A majority of Singaporeans live in public housing. According to the Census 2020, 78.7% of resident households live in HDB flats. Many of them also see their flat as more than a home. Some Singaporeans assume their flat will provide for their retirement.
The idea is that, when they get older and need less space, they can sell their flat (which would have appreciated in value), and buy a smaller one. Coupled with their CPF, it should see them through their twilight years. But is this really a safe assumption with all HDBs having just a 99-year lease?
The 99-year lease
Some would argue that HDB flats are not so much owned as they are rented. The reason is the 99-year lease on these units. During a Parliamentary session on 20 January 2014, then Minister of National Development Khaw Boon Wan confirmed that, at the end of their 99-year lease, HDB flats will revert back to the landowner (HDB). The land will then be turned over to the state. This means the value of a HDB flat at the end of the lease is zero.

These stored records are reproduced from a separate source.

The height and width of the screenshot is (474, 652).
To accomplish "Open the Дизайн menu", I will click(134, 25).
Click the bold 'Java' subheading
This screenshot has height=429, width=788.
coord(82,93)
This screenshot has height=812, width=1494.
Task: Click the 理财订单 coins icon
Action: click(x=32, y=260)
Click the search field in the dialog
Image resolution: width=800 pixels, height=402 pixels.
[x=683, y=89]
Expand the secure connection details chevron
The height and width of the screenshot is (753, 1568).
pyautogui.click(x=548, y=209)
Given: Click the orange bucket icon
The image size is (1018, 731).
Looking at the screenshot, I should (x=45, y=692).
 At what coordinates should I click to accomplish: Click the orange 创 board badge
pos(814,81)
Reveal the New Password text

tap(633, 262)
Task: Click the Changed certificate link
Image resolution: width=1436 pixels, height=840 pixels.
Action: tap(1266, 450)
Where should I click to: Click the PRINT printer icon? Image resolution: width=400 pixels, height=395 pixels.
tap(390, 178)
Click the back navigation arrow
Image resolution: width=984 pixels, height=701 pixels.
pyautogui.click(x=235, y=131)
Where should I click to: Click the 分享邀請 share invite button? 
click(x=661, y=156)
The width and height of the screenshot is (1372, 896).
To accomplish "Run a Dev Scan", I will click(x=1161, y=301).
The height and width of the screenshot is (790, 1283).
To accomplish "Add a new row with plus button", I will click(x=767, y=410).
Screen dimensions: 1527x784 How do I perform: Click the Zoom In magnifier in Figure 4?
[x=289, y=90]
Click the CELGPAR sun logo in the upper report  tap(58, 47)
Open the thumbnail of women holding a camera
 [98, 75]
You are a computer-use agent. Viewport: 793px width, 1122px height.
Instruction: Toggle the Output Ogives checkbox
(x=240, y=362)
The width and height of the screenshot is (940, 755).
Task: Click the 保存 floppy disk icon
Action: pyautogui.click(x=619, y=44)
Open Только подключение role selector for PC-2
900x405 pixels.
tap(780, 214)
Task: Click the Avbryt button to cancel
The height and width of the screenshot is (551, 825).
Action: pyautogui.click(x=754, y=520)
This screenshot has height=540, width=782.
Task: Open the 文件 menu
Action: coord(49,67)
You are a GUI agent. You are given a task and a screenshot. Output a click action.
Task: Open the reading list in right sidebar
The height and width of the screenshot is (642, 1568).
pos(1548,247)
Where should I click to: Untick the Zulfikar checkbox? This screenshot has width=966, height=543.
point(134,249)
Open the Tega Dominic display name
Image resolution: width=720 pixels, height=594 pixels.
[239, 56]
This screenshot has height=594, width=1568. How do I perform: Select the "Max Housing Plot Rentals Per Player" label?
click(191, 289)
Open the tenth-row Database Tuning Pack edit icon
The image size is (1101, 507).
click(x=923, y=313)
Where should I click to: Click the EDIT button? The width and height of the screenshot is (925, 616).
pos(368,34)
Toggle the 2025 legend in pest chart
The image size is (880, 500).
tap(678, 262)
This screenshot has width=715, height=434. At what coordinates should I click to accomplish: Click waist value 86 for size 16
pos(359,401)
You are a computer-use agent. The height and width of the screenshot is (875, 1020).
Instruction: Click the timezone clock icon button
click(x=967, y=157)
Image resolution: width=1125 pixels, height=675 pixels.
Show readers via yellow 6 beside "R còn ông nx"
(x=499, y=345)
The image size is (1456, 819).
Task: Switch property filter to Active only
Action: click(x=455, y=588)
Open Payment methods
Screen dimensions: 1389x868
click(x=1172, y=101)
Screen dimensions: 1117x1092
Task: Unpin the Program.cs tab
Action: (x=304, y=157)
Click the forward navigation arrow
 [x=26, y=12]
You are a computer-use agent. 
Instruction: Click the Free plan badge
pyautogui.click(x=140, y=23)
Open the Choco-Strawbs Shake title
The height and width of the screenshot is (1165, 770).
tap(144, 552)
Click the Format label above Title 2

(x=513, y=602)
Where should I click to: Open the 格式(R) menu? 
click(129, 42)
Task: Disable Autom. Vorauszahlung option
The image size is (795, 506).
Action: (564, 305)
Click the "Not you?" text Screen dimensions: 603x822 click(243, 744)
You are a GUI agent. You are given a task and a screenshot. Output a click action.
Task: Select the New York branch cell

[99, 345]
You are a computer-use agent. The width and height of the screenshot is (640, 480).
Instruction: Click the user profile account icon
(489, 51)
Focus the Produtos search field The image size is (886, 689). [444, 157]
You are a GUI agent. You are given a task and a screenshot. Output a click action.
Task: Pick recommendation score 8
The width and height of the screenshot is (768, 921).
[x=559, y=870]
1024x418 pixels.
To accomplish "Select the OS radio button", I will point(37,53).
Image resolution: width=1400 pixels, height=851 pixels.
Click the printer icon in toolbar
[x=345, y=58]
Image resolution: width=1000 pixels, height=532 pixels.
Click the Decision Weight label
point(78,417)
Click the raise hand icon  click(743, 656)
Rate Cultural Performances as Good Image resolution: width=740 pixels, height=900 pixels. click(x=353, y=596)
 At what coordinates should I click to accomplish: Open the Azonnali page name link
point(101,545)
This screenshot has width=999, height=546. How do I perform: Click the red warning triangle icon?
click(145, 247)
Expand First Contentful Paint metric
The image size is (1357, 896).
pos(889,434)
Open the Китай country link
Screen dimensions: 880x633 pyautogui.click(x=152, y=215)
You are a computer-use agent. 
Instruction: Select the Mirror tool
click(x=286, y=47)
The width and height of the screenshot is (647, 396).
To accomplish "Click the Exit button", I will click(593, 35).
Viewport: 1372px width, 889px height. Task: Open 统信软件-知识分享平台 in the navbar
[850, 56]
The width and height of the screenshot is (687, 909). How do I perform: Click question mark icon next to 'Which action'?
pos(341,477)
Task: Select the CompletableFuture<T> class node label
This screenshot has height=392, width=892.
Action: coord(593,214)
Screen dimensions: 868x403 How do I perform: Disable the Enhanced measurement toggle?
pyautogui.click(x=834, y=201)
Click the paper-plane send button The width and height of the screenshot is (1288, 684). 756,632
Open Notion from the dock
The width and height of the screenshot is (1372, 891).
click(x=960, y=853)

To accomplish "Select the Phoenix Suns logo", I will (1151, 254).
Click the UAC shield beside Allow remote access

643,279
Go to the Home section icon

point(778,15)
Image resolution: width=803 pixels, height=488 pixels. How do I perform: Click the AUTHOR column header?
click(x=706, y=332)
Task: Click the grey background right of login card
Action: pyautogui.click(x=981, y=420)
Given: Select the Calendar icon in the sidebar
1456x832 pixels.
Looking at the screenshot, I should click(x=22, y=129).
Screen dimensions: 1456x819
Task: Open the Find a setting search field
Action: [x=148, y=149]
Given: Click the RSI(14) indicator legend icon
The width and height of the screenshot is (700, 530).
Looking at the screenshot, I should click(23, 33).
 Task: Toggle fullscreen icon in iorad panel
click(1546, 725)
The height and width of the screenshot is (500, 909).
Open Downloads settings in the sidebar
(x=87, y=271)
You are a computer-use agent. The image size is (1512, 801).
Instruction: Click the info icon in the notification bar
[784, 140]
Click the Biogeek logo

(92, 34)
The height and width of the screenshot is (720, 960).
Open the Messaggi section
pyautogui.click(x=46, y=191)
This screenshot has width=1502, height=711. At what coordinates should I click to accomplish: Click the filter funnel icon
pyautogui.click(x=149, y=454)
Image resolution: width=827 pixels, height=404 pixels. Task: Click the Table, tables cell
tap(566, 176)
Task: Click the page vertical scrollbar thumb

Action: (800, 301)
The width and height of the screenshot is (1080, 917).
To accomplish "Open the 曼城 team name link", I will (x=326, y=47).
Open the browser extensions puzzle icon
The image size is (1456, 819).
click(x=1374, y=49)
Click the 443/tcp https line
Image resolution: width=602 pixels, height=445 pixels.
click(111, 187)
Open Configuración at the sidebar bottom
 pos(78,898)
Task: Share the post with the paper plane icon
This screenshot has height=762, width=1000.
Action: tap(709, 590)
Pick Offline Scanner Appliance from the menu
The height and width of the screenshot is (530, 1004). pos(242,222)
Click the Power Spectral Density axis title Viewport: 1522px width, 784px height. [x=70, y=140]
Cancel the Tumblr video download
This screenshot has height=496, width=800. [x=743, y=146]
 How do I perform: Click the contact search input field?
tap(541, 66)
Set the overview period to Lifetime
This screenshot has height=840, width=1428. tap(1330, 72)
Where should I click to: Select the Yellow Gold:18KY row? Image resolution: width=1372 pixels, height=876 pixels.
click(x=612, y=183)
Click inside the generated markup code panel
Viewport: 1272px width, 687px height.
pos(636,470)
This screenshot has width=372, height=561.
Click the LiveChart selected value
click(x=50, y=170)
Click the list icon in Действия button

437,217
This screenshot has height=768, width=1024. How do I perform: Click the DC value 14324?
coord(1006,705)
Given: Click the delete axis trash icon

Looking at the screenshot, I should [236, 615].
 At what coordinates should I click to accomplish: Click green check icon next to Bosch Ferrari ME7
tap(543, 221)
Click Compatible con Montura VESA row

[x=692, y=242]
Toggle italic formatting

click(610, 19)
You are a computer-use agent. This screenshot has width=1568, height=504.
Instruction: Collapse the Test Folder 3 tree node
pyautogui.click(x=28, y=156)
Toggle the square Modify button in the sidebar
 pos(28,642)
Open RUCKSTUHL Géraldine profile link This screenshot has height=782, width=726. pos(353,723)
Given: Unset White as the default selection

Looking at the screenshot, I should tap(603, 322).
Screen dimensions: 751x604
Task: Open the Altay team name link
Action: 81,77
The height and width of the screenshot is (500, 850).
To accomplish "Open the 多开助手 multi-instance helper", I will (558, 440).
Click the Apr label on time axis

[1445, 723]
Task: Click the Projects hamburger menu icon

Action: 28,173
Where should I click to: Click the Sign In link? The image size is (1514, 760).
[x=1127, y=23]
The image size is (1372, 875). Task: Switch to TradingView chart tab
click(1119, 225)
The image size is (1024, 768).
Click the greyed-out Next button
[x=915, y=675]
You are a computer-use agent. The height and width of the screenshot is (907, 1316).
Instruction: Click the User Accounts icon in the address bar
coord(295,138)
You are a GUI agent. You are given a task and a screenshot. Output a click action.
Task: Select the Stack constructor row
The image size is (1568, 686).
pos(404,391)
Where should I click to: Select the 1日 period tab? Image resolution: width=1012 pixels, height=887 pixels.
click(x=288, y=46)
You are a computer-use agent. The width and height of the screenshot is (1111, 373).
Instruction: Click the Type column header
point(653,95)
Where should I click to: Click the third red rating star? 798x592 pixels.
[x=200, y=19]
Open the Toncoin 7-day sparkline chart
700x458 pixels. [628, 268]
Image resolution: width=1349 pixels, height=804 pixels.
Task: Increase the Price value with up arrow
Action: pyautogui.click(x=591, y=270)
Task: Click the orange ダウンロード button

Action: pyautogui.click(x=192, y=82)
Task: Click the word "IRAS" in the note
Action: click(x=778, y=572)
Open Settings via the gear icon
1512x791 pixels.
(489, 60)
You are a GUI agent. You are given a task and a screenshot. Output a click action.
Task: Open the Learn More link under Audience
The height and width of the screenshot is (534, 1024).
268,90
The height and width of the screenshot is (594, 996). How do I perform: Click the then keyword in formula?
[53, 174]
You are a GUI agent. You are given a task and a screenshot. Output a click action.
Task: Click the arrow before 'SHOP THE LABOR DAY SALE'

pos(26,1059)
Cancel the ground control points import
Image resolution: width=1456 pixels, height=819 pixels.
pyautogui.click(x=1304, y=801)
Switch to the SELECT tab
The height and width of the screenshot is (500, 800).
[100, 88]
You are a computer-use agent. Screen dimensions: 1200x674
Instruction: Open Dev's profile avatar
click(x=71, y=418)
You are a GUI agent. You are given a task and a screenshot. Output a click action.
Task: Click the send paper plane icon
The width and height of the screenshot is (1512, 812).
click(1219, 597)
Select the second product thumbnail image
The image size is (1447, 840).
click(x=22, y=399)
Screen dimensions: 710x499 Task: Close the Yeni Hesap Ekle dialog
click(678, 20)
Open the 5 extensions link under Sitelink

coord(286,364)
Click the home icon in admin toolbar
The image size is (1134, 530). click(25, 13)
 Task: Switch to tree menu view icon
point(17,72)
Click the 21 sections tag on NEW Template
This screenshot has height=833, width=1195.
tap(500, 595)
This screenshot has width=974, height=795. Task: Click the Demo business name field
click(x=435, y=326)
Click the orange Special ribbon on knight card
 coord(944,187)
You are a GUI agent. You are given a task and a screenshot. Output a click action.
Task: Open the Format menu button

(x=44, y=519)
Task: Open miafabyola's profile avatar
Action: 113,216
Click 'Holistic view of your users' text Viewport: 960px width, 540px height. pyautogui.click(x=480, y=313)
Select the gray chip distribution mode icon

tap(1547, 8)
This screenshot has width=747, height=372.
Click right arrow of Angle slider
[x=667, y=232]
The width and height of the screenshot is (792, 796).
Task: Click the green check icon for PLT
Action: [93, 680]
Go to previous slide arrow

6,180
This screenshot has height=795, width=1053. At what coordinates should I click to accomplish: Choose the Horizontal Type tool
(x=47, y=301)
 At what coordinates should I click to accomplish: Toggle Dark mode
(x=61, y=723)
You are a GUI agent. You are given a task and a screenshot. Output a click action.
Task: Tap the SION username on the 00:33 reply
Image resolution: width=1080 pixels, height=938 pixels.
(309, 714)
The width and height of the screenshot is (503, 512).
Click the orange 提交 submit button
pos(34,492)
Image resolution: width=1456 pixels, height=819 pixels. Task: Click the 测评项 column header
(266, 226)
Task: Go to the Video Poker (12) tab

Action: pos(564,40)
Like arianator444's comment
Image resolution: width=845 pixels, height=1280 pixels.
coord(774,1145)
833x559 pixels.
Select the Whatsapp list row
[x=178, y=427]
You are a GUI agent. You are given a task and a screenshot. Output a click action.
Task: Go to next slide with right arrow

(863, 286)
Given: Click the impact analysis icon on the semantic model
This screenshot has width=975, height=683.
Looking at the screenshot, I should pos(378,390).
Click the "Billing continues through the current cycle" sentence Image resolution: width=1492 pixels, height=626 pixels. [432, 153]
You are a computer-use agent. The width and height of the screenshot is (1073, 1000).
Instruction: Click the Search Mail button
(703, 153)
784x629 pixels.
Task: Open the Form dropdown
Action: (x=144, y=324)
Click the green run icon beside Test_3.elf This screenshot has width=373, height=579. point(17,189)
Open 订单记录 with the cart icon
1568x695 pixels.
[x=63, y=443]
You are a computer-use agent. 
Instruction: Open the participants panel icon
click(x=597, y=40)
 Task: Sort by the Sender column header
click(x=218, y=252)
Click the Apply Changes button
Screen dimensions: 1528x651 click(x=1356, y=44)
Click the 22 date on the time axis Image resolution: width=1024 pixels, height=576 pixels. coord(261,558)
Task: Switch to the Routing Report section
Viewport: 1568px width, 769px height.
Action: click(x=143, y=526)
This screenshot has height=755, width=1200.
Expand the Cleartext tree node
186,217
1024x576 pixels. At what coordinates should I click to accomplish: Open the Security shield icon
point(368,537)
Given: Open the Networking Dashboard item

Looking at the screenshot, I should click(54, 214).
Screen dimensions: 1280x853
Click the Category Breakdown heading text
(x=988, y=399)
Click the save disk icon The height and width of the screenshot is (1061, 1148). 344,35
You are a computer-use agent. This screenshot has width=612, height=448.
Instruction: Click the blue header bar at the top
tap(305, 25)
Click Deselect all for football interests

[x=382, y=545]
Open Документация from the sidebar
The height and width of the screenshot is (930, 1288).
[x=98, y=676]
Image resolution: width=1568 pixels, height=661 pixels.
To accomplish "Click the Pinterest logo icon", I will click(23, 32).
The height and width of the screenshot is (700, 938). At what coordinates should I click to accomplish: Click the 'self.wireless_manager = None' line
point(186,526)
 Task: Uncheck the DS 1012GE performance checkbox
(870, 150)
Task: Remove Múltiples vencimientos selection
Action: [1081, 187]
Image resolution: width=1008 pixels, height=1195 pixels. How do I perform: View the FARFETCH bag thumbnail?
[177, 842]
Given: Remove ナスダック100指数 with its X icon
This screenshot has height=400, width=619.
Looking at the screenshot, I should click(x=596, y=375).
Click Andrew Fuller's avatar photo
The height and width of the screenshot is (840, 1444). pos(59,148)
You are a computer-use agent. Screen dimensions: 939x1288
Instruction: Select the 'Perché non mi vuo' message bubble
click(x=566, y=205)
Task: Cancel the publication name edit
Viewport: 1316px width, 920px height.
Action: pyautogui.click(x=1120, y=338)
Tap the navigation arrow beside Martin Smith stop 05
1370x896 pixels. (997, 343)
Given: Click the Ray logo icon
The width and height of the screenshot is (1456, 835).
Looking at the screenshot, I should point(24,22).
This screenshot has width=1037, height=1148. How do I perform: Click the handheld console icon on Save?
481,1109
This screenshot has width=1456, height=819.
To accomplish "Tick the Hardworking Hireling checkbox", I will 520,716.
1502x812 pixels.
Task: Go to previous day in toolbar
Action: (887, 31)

To most Singaporeans, this is an abstract principle.
To date, no HDB development has reached the end of its 99-year lease. Instead, we’ve seen older flats being chosen for Selective En-Bloc Redevelopment Scheme (SERS).
Is SERS the answer to the time bomb?
SERS was launched in August 1995, and is — by official definition — a programme to rejuvenate aging housing estates. We note that neither HDB nor the Ministry of National Development has explicitly stated that SERS is meant to renew housing leases, although it has served that function in its implementation.
SERS provides residents with compensation based on a valuation of their flat, as well as rehousing benefits. These benefits vary according to each resident’s situation. Some of these include:
- Guaranteed availability of a flat, at a planned replacement site
- A subsidised price for the replacement flat, with S$30,000 grant
- Compensation equal to the market value of the resident’s flat
- Cover reasonable expenses to help with the moving
Before 2004, residents affected by SERS could choose new units only at a given replacement site. From 2004 onwards, residents could choose flats from other estates, without losing their rehousing benefits. As of 2011, residents affected by SERS also receive priority when applying for a new flat anywhere.
HDB often rolls out SERS when an estate is about 40 years into its 99-year lease. Since its inception in 1995, 77 SERS projects have been completed.
Advertisement
So there is no need to worry about the 99-year lease time bomb, right?
To be blunt, we would worry anyway. The two reasons are:
- No guarantee of SERS happening
- No guarantee of adequate compensation
No guarantee of SERS happening
The locations targeted for SERS are not disclosed until the final announcement, in order to prevent speculation. This means you cannot buy an old flat (one with 59 years or less on the lease) with any confidence that SERS will happen. The fact that it has happened for some HDB projects is not a guarantee that it will happen for all, and the government does not seem to have any obligation to use SERS.
In fact, the number of SERS projects has decreased over the past decade, with the last one announced in 2018. Then Minister of National Development Lawrence Wong has also said in 2017 that only 4% of HDB flats have been identified for SERS since its launch.
Singaporeans who buy old flats — 40 years or more into the lease — should be wary of assuming it provides for their retirement.
Say you are are 35 years old when you buy such a flat. By the time you retire at 65, there will only be 29 years lease left on the flat. Most of your CPF money would have gone into servicing the loan for this flat, but you would be lucky to make even half of what you’ve paid upon resale.
In our experience, few buyers are interested in sinking hundreds of thousands of dollars into a property that will only last another 30 years or so.
Even if there are interested buyers, the prospective pool is limited due to loan limitations. There are banks that will not give out loans for flats with less than 40 years left on the lease. In addition, the CPF withdrawal limit is pro-rated if the flat does not cover the youngest buyer up to age 95.
There’s the Lease Buyback Scheme that you can bank on to supplement your retirement, but it has its drawbacks as well.
So here’s our recommendation: do not fork out high prices for flats with expiring leases, even if the location seems great. If you insist on buying a flat with 30 or 40 years left on the lease, do not count on it to supplement your retirement. SERS may not come around to save you.
No guarantee of adequate compensation
HDB conducts a satisfaction survey for each SERS event, which is posted on their website. The latest survey, published in 2013, had an 87% approval rate. While this is not solely related to financial compensation, we can safely assume that being adequately compensated (i.e. at least being able to purchase a replacement flat) is reflected in this.
However, there is no guarantee that overall compensation will suffice. Even if market valuation is paid for the flat (and we assume it has not drastically declined at the time), it may not be sufficient to pay for a new property in the given market.
We assume that HDB will do everything in its power to mitigate this, such as through the subsidised prices for new flats. But for retirees who are thin on savings, a low valuation — or an inflated property market at the time — can eat into their already meagre funds.
What’s the way to go, then?
Ultimately, regardless of the property type, it falls to each property owner to be financially savvy, and to pick their property investments (or home purchases) with foresight. In the case of HDB flats, it’s best not to bank on SERS if you’re buying an old flat.